One of every four kids who’ve crossed the border illegally in the last year or so is from Honduras and Texas has become ground zero in this latest immigration surge.
Alfredo Corchado of the Dallas Morning News went to Honduras to find out why and KERA’s vice president of news Rick Holter caught up with him.
Interview Highlights: Alfredo Corchado…
..On the situation in Honduras:
“San Pedro Sula is a place where you drive and you see streets of abandoned homes. Many of these people had been warned, ‘you have two hours to leave, you have an hour to leave, you need to leave by tomorrow.’ Some of these houses were known as ‘casas locas’, crazy homes because these gangs would take over them and they would torture people.”
…On why kids are ending up at the Texas side of the U.S. border:
“Historically, Texas is the easiest way to get to the United States. It’s the more direct route to America, especially for the children. They’re not looking to sneak into the United States. They’re looking for the nearest place where they can turn themselves in.

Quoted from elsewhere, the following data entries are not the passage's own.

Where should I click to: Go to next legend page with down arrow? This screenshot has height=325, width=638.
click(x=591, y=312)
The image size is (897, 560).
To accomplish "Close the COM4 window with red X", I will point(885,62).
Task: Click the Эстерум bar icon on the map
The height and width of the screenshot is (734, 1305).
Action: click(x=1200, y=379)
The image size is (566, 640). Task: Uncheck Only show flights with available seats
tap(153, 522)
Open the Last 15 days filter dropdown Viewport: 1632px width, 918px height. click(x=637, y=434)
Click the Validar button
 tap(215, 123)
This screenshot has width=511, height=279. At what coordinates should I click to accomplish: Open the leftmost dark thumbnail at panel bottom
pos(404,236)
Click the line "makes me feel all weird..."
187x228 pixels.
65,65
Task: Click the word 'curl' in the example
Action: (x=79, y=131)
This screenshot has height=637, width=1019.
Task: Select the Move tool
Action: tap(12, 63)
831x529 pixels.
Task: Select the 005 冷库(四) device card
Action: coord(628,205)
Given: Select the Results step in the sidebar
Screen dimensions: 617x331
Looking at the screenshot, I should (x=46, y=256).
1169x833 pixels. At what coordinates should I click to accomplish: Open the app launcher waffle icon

…[The kids] seemed very perplexed. ‘Why are people talking about military? Why are people talking about drones when we’re not sneaking in, we’re turning ourselves in to U.S. authorities.’
…On one Honduran father who has been trying to reunite with his U.S.-born children:
“Marco Matute had left Dallas about four years ago because his father had passed away and he wanted his kids to at least spend some time with his mother, wanted them to get to know her and feel like they had a grandmother. So he takes the kids, they spend a year in Honduras. His thought is, ‘[the kids are] U.S. citizens, no problem getting them back. I’ll just find a way to sneak back to the United States.’ He’s been trying to do this for the last three years.”